Complete Step by Step Solution: It has been given that a smooth narrow tube in the form of an arc AB of a circle of centre O and radius $r$ is fixed so that A is vertically above O and OB is horizontal. Particles P of mass $m$ and Q of mass $2m$ with a light inextensible string of length $\left( {\pi r/2} \right)$ connecting them are placed inside the tube with P at A and Q at B and released from rest.
All surfaces of the narrow tube are smooth. As a result of this, the mechanical energy of the system will remain conserved.
Mechanical energy is the total amount of kinetic energy and potential energy of an object that is used to do a specific work. Mechanical energy can also be defined as the energy of an element due to its position or motion or both. The potential energy of an object is due to its position and kinetic energy is due to its motion. The potential energy of an object is zero when it is in the movement and kinetic energy is zero when the object is in rest.
$\therefore$ Decrease in PE of both the blocks =increase in KE of both blocks.
When P reaches B it has lost height = $r$
and B will lose height = $\left( {\pi r/2} \right)$ where $\left( {\pi r/2} \right)$ is the length of the string.
The decrease in potential energy of the blocks is thus given by, $mgr + 2mg\left( {\pi r/2} \right)$.
The increase in kinetic energy is given by, $\dfrac{1}{2}\left( {m + 2m} \right){v^2}$.
Now we know, $mgr + 2mg\left( {\pi r/2} \right) = \dfrac{1}{2}\left( {m + 2m} \right){v^2}$
Thus, the velocity of particles when P reaches B is, ${v^2} = \dfrac{{2mgr\left( {1 + \pi } \right)}}{{3m}} = \dfrac{2}{3}\left( {1 + \pi } \right)gr$.
Taking root of the equation on both sides, we get,
$v = \sqrt {\dfrac{2}{3}\left( {1 + \pi } \right)gr}$.

Hence, the correct answer is Option B.

Note: All the forms of energy follow the law of conservation of energy.

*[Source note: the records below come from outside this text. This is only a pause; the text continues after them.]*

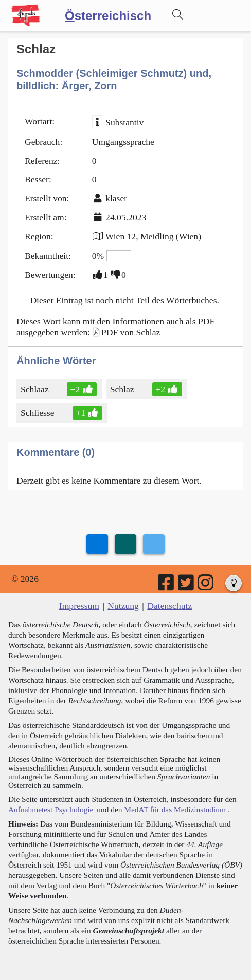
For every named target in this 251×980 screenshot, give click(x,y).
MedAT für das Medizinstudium (175, 809)
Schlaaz (35, 389)
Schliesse (38, 413)
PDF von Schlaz (131, 332)
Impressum (79, 606)
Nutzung (123, 606)
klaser (116, 198)
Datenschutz (169, 606)
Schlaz (123, 389)
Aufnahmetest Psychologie (50, 809)
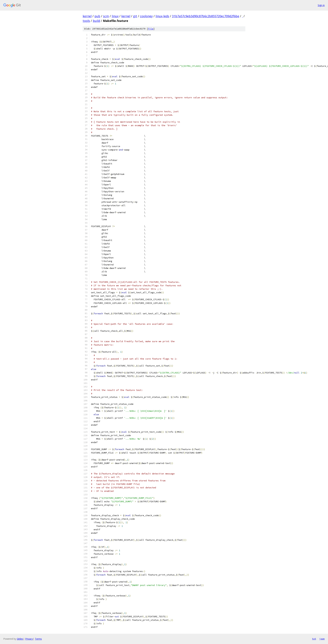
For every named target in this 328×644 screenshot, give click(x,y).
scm (106, 16)
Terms (38, 639)
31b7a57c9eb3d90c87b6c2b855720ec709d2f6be (206, 16)
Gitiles (20, 639)
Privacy (29, 639)
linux (115, 16)
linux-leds (162, 16)
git (135, 16)
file (151, 29)
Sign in (321, 5)
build (96, 21)
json (322, 639)
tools (86, 21)
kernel (87, 16)
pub (97, 16)
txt (314, 639)
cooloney (146, 16)
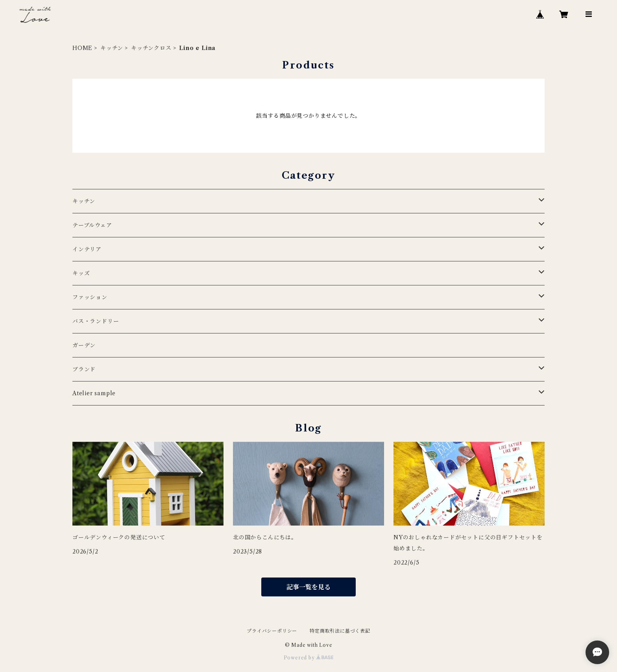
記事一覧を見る (308, 587)
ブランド (84, 369)
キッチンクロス (151, 48)
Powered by (308, 657)
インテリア (87, 249)
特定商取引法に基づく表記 (340, 631)
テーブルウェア (92, 225)
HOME (82, 48)
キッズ (81, 273)
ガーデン (84, 345)
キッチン (112, 48)
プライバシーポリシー (272, 631)
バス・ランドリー (96, 321)
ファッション (90, 297)
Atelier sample (94, 393)
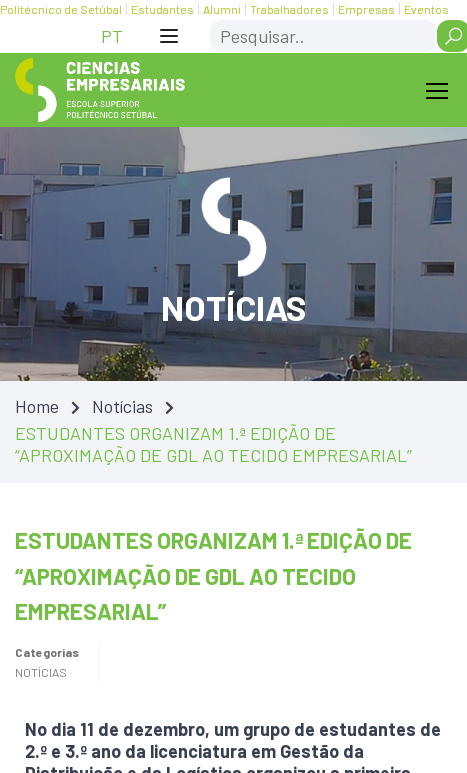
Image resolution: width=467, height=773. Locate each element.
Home (37, 406)
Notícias (122, 406)
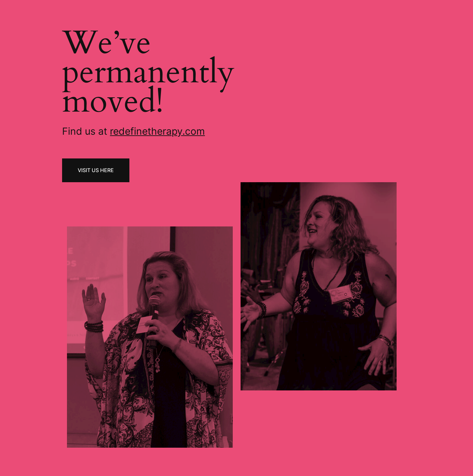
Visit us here (96, 170)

In brief, the law of conservation of energy states that, in a closed system, i.e., a system that is isolated from its surroundings, the total energy of the system is conserved.
So in an isolated system such as the universe, if there is a loss of energy in some part of it, there must be a gain of an equal amount of energy in some other part of the universe. Although this principle cannot be proved, there is no known example of a violation of the law of conservation of energy.